The BOE delivered the £100bln of QE that had been expected but purchases are to be carried out at a much slower pace than market participants had expected. 18/23 analysts prior to the decision had expected at least £100bln QE with no change to the pace of QE purchases from the £13.5bln per week, but the Bank stated that purchases would be cut to £6.9bln per week until the next MPC meeting in August (or lower if you exclude the reinvestments). Purchases are set to slow further from August with the entire programme being spread over the rest of the year (the BOE stated that purchases were expected to be completed "by the turn of the year".

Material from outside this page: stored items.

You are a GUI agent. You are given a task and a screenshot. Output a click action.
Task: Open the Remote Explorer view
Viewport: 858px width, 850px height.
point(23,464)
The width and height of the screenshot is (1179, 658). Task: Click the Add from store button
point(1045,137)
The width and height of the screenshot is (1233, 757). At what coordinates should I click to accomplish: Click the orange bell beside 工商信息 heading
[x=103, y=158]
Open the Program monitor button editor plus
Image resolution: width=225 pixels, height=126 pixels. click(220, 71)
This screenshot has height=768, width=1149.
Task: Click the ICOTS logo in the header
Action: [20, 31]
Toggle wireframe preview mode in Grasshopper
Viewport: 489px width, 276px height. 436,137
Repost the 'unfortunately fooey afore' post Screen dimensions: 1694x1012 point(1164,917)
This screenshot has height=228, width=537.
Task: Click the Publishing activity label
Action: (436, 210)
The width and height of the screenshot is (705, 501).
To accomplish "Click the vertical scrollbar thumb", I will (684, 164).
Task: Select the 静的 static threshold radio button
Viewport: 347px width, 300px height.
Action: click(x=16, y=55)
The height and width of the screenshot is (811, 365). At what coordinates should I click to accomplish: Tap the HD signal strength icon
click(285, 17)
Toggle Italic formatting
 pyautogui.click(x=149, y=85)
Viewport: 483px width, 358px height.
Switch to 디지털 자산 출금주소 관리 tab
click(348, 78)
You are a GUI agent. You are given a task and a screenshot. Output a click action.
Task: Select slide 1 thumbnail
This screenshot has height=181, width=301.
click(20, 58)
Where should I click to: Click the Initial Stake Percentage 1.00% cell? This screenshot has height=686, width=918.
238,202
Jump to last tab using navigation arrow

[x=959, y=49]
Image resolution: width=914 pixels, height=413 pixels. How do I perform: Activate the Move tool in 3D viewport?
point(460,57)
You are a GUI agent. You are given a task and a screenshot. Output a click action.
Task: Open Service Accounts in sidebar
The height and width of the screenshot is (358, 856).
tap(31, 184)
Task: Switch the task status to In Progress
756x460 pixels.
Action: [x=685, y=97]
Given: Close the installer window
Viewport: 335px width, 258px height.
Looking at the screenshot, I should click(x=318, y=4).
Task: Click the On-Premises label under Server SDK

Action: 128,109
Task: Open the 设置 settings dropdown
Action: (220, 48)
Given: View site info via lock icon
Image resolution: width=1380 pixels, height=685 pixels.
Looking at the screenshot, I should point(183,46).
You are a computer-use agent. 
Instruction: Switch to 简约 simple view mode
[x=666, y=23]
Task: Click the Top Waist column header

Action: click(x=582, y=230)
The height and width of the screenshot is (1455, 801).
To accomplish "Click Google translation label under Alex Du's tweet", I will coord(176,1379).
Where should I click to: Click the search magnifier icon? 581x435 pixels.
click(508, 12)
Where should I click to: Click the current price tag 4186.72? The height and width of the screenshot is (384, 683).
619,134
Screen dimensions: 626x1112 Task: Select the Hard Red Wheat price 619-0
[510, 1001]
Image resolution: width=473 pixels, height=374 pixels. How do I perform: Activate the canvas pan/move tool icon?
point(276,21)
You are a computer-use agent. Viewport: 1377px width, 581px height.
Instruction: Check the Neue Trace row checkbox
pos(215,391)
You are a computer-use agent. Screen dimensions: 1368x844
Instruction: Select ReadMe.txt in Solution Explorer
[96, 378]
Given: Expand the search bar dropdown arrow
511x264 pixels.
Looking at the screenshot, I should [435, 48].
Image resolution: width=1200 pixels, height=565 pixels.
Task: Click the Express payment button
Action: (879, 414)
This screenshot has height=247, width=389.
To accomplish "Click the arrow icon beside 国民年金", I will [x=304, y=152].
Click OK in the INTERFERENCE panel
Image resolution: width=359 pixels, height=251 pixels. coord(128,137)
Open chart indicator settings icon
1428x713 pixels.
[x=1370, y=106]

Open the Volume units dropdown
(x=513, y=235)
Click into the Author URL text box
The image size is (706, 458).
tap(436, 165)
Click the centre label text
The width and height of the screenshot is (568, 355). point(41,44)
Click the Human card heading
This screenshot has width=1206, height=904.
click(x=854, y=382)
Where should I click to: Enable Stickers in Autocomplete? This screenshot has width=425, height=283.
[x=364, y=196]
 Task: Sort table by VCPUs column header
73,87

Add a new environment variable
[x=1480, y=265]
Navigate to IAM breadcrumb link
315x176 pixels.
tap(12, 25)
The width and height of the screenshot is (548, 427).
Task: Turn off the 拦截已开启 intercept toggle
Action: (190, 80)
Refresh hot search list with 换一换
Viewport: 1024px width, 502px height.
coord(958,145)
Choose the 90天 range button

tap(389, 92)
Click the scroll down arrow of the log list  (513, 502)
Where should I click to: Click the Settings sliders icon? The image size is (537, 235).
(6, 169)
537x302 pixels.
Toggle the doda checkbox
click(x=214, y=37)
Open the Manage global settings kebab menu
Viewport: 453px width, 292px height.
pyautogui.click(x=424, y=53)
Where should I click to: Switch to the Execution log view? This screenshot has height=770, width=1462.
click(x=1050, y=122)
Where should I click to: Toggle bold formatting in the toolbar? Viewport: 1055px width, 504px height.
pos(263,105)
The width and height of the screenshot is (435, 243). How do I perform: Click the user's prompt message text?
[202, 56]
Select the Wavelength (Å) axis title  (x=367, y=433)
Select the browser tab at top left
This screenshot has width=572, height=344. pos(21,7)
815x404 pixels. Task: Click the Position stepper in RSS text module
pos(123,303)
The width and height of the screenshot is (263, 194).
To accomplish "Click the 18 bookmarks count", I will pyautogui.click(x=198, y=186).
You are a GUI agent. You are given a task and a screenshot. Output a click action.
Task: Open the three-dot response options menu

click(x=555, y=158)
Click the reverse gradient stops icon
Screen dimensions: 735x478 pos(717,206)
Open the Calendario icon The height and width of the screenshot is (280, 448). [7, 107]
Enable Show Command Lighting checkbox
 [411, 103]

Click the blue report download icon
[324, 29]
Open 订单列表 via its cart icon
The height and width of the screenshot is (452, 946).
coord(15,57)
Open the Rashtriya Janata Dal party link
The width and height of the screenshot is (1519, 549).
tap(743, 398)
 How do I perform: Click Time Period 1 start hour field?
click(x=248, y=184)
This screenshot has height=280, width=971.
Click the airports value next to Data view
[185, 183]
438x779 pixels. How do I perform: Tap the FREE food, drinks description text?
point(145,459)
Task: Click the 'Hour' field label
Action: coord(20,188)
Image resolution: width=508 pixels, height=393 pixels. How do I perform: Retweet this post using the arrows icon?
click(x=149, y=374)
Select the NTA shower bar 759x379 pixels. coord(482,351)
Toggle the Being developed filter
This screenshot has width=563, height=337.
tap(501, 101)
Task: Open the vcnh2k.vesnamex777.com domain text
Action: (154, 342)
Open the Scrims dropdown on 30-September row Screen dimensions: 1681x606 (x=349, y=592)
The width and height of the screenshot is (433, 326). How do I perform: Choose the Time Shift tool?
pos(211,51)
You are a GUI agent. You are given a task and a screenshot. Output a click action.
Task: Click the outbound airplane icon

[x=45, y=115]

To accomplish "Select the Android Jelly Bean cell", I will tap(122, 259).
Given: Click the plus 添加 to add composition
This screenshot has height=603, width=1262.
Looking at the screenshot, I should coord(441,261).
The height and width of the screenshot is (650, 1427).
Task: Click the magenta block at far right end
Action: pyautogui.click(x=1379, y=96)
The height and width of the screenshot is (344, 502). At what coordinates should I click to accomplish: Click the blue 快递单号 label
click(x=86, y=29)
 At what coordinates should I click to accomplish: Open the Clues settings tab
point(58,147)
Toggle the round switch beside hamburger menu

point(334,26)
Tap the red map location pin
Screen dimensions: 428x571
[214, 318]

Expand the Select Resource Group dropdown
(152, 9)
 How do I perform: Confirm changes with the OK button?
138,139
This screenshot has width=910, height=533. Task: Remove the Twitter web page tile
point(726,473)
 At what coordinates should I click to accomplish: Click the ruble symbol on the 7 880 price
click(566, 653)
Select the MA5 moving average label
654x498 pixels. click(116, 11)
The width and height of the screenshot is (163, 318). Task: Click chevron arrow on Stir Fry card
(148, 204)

Markets reacted negatively to the announcement with gilts selling off and 10s30s in particular bear steepening. In our view there are two reasons the BOE surprised the market. First, the MPC was a lot more optimistic on the nearterm economic outlook than the Bank's scenario analysis in the May MPR would suggest. So the Bank has effectively gone from a more negative view of the economy than the market consensus to a more positive view of the economy. Despite some comments from MPC members prior to the meeting that suggested the outlook was not quite as bad as had been pencilled in the Bank's more optimistic tone caught markets off guard. This was also apparent in Chief Economist Andy Haldane's dissenting vote in the expansion of QE as he thought the recovery was on track with current stimulus already.